● Task set:
• A. In the Stefan Wurz biography, rewrite everything from "Having trained as" down to "several European countries.", replacing "Karlsruhe University" with "the University of Karlsruhe".
• B. List every person other than Stefan Wurz who is named in the Stefan Wurz biography.
• C. State whether each statement agrees with the Stefan Wurz biography, giving yes or no and quoting the words that decide it: (i) Wurz studied composition at Karlsruhe University. (ii) Rockquiem premiered in Vienna. (iii) Wurz set Brave New World to music in 1994.

● Passage provided:
····················
Stefan Wurz (born October 24, 1964 in Karlsruhe, Germany) is a German composer who specialises in musical theatre.

Biography 

Having trained as a classical pianist as well as being a keyboarder and songwriter for various rock bands in his youth, Stefan Wurz studied musicology and composition at Karlsruhe University, where he also published a thesis on femmes fatales in music theatre.

Wurz was the first composer to set the Aldous Huxley classic Brave New World to music in 1994. In 2003, he was commissioned by Czech producer Daniel Landa to create Rockquiem, a rock and dance spectacle based on Mozart's Requiem, which premiered in Prague and Bolzano and was subsequently produced in several European countries.
Current projects include The Virtual Mirror, a collaboration with German games creator Wolfgang Walk and American writer Mark Barrett.

Compositions

Musical Theatre 
 2016: The Virtual Mirror – Rock ’n’ Games Cross Over Opera (WIP)
····················
● Raw data:
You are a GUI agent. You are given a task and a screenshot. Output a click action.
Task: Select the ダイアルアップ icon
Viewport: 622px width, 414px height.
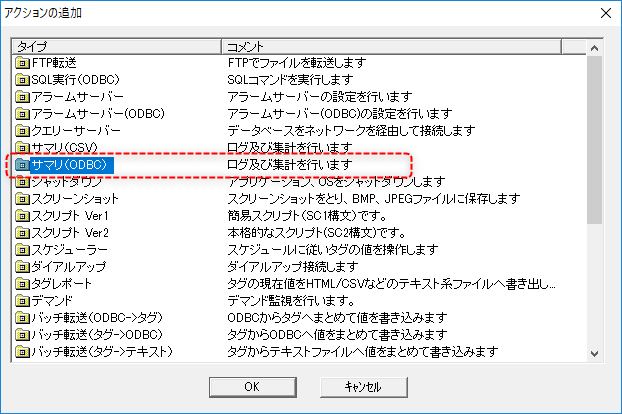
····················
● Written responses:
• A.
Having trained as a classical pianist as well as being a keyboarder and songwriter for various rock bands in his youth, Stefan Wurz studied musicology and composition at the University of Karlsruhe, where he also published a thesis on femmes fatales in music theatre.

Wurz was the first composer to set the Aldous Huxley classic Brave New World to music in 1994. In 2003, he was commissioned by Czech producer Daniel Landa to create Rockquiem, a rock and dance spectacle based on Mozart's Requiem, which premiered in Prague and Bolzano and was subsequently produced in several European countries.

• B.
Aldous Huxley
Daniel Landa
Mozart
Wolfgang Walk
Mark Barrett

• C.
(i) Yes: "studied musicology and composition at Karlsruhe University"
(ii) No: "premiered in Prague and Bolzano"
(iii) Yes: "Wurz was the first composer to set the Aldous Huxley classic Brave New World to music in 1994"